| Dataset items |
__________
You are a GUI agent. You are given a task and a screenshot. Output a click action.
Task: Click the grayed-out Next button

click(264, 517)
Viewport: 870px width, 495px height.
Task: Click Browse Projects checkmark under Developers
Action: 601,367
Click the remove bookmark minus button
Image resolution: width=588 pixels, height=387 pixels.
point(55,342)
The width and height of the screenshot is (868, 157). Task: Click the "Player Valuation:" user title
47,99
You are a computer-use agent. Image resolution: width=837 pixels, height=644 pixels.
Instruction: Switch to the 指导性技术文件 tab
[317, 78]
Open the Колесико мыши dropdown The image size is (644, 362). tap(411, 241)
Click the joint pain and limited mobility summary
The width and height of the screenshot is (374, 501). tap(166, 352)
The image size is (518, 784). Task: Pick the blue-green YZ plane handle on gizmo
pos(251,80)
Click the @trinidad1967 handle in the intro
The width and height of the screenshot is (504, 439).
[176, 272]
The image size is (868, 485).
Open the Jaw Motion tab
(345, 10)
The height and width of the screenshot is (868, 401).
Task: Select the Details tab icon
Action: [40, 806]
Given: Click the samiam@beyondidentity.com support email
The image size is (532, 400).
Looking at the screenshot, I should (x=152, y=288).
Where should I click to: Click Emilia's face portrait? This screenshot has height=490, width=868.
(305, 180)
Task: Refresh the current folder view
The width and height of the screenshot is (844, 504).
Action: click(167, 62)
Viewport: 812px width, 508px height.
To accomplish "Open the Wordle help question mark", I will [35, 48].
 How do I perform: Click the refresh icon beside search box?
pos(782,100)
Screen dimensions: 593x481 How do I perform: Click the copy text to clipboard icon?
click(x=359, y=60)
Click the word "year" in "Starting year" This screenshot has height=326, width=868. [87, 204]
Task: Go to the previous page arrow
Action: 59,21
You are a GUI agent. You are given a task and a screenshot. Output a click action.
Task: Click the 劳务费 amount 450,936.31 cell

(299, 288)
__________
Print from the line containing "Click the word" to the last line above, exactly as written.

| SOLUTION FOR THIS TASK |
Click the word "year" in "Starting year" This screenshot has height=326, width=868. [87, 204]
Task: Go to the previous page arrow
Action: 59,21
You are a GUI agent. You are given a task and a screenshot. Output a click action.
Task: Click the 劳务费 amount 450,936.31 cell

(299, 288)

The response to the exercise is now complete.